--- AIM OF THE EXERCISE ---
Quote every one of the following records verbatim, preserving each line as it stands.

--- Records for pointing to text and elements ---
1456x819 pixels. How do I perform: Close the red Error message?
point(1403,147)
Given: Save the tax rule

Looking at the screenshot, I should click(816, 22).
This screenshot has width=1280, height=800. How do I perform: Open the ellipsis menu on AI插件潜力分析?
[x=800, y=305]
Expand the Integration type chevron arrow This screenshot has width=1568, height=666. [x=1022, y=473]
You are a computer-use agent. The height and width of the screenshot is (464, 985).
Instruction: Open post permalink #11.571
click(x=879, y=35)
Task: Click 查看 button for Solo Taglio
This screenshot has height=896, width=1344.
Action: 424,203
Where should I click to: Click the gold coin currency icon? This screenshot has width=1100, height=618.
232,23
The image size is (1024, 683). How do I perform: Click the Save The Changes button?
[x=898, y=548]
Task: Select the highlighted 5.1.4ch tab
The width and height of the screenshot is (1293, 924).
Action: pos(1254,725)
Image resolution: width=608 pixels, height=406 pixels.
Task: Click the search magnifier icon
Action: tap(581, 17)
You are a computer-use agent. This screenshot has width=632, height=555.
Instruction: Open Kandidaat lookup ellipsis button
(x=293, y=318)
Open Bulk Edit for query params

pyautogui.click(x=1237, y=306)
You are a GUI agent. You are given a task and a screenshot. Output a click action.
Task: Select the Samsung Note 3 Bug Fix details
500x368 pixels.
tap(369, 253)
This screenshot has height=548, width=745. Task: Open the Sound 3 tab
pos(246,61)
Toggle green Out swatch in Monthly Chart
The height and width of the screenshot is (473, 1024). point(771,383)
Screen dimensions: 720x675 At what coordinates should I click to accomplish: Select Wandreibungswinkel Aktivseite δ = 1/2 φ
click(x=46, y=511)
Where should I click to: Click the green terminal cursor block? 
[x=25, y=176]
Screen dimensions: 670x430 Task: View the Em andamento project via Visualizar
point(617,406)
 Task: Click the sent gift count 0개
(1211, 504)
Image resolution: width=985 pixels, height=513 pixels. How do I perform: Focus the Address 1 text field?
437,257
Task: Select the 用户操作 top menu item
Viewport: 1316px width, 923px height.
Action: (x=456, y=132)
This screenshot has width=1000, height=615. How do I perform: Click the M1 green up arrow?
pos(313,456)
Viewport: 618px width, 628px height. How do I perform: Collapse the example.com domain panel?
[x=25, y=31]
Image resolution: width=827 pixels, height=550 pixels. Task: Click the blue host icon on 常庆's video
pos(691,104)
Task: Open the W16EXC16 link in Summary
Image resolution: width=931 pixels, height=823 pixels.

--- TASK SOLUTION ---
1456x819 pixels. How do I perform: Close the red Error message?
point(1403,147)
Given: Save the tax rule

Looking at the screenshot, I should click(816, 22).
This screenshot has width=1280, height=800. How do I perform: Open the ellipsis menu on AI插件潜力分析?
[x=800, y=305]
Expand the Integration type chevron arrow This screenshot has width=1568, height=666. [x=1022, y=473]
You are a computer-use agent. The height and width of the screenshot is (464, 985).
Instruction: Open post permalink #11.571
click(x=879, y=35)
Task: Click 查看 button for Solo Taglio
This screenshot has height=896, width=1344.
Action: 424,203
Where should I click to: Click the gold coin currency icon? This screenshot has width=1100, height=618.
232,23
The image size is (1024, 683). How do I perform: Click the Save The Changes button?
[x=898, y=548]
Task: Select the highlighted 5.1.4ch tab
The width and height of the screenshot is (1293, 924).
Action: pos(1254,725)
Image resolution: width=608 pixels, height=406 pixels.
Task: Click the search magnifier icon
Action: tap(581, 17)
You are a computer-use agent. This screenshot has width=632, height=555.
Instruction: Open Kandidaat lookup ellipsis button
(x=293, y=318)
Open Bulk Edit for query params

pyautogui.click(x=1237, y=306)
You are a GUI agent. You are given a task and a screenshot. Output a click action.
Task: Select the Samsung Note 3 Bug Fix details
500x368 pixels.
tap(369, 253)
This screenshot has height=548, width=745. Task: Open the Sound 3 tab
pos(246,61)
Toggle green Out swatch in Monthly Chart
The height and width of the screenshot is (473, 1024). point(771,383)
Screen dimensions: 720x675 At what coordinates should I click to accomplish: Select Wandreibungswinkel Aktivseite δ = 1/2 φ
click(x=46, y=511)
Where should I click to: Click the green terminal cursor block? 
[x=25, y=176]
Screen dimensions: 670x430 Task: View the Em andamento project via Visualizar
point(617,406)
 Task: Click the sent gift count 0개
(1211, 504)
Image resolution: width=985 pixels, height=513 pixels. How do I perform: Focus the Address 1 text field?
437,257
Task: Select the 用户操作 top menu item
Viewport: 1316px width, 923px height.
Action: (x=456, y=132)
This screenshot has width=1000, height=615. How do I perform: Click the M1 green up arrow?
pos(313,456)
Viewport: 618px width, 628px height. How do I perform: Collapse the example.com domain panel?
[x=25, y=31]
Image resolution: width=827 pixels, height=550 pixels. Task: Click the blue host icon on 常庆's video
pos(691,104)
Task: Open the W16EXC16 link in Summary
Image resolution: width=931 pixels, height=823 pixels.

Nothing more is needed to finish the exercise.